スタッフ
監督:千葉泰樹
製作:藤本真澄
脚本:笠原良三、吉田精弥
撮影:西垣六郎
音楽:伊福部昭
キャスト
矢沢りよ / 山田五十鈴
鶴石芳雄 / 三船敏郎
矢沢留吉 / 亀谷雅敬
きく / 村田知英子
きくの夫 / 田中春男
中村玉枝 / 淡路恵子
大西 / 多々良純
隣のお内儀 / 馬野都留子
運転手 田中 / 沢村いき雄
電報配達夫 / 中山豊
製作国: 日本 東宝作品
配給: 東宝
あらすじとコメント
軍人や侍役ばかりのイメージが強い三船敏郎が少し不器用な男を演じた、知られざる名作。
昭和24年。早春の東京、荒川放水路近く。戦後四年が経過していたが、人々の生活はまだまだ貧しく、慎ましやかだった。
シベリアに抑留され、二年も音信が途絶えている亭主の安否を気にかけながら、りよ(山田五十鈴)は、お茶の行商に精をだしていた。

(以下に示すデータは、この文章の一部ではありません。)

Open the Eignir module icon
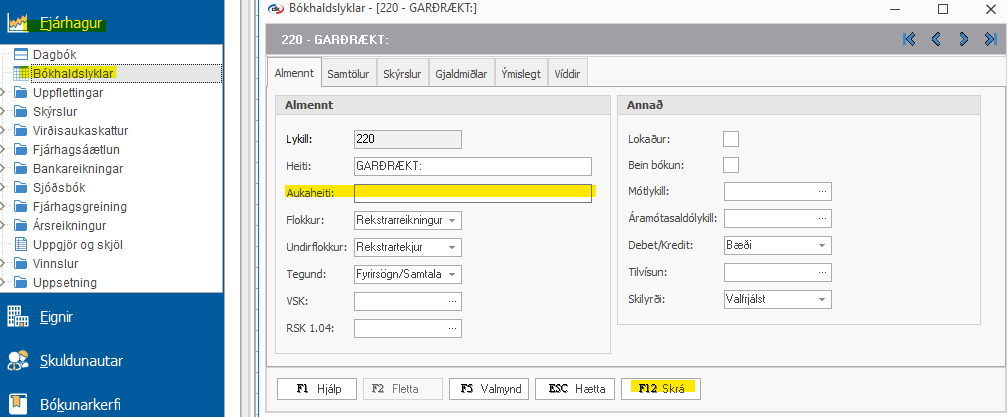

だが、今日は誰にも買ってもらえず消沈していた。そんな時、河川敷にある鉄材置き場の小屋から顔をだした鶴石(三船敏郎)に、声を掛けた。ふと、中を覗くとストーブが暖かそうに点いていた。丁度、昼時だったので、りよは、申し訳ないが、中で食事を取らせて貰えないかと頼んだ。鶴石は、自分ひとりだけだし、と彼女を呼び入れた。
そこでお互いの身の上話になり、彼もシベリア帰りだということを知る。彼は、自分のいない間に妻に去られ、今はここで番人として住んでいると言った。その上、鶴石はお茶を買ってくれ、いつでも昼飯をここで食べなさい、とやさしく言ってくれた。りよは礼を述べ、小屋を後にする。
彼女には五歳になる息子がおり、結婚相談所を営むきく(村田知英子)の二階に間借りしていた。隣は売春婦をしている玉枝(淡路恵子)の部屋。実は、きくは玉枝に客を紹介し、上前までハネるしたたかな女だった。
しかも、身持ちの硬いりよより、玉枝のような女に貸した方が儲かると踏んでいたきくは、彼女に再婚を世話すると持ちだして・・・
戦争を引き摺る市井の人間たちのささやかな感情を描く小品。
上映時間が60分という作品だが、どこか成瀬巳喜男作品に通じる人間の性と悲しさが漂う。それもそのはず、原作は成瀬が「浮雲」(1955)「放浪記」(1962)など数本映画化している林芙美子である。ゆえに、女の弱さと脆さが際立つ設定にして、どこか暗さが常に付きまとう。
戦争に行った男たちは死んだり、行方不明になった者も多く、残されたのは、戦争に行かなかった老人や女性や子供ばかりだったのは事実。しかも現在と違い、女性の社会進出は認められておらず、いかがわしい闇商売に手を染めたり、水商売や売春婦といった虐げられた仕事にしか就けなかった。
そんな中で、「お茶の行商」という地味で儲からない仕事をし、ひとり息子と亭主の帰国を待ち続ける主人公。心の隅では、とうに死んだとあきらめているが、それでも、新しい一歩が踏みだせない。そこで貧乏だが、心やさしい男と知り合う。一方では、友人から煙たがられ、スケベ親父と再婚させられそうになるのだ。
そういった人間たちが、普通にいた時代。娯楽などなく、貧乏だが、そこには戦争に負けたという敗残者的発想もあり、それでも、生きていけるだけで倖せという、慎ましい価値観がある。
間違いなく、全員が戦争を引き摺っている。だからこそ、淡い希望だけを持ち、ささやかな倖せが、どれほど嬉しいことかを知っている。
中盤、本作は主人公が子連れで小屋番の男と浅草寺にお参りに行き、六区で映画を見るという展開になる。子供は、縁日でお菓子を買ってもらい、男に忘れている父親の影を重ね、そして主人公も浅草で映画が見られるということだけで、乙女のように素直に喜ぶ。そんな小さなことで俄か家族のような心持ちになる。
見ていて胸が詰まった。全員が戦争に翻弄され、まだまだ生々しい記憶として実感している。そういった時代の市井の人間たちの機微。主人公は自分より男が一歳年下であることが気に懸かり、そんな相手に心が動く自分が、生きているとも死んだとも解らない亭主に対して申し訳ないと感じている。
今の若い人 たちには理解不可能かもしれない。それでも、生き残った人間たちが、小さな明日を夢見る。
ビデオもDVDもでていない小品だが、清貧ということが当り前のような時代の中で、必死に生きようとする人間たちに、万感迫るものがあリ、しばらくは呆然と身動きできなかった。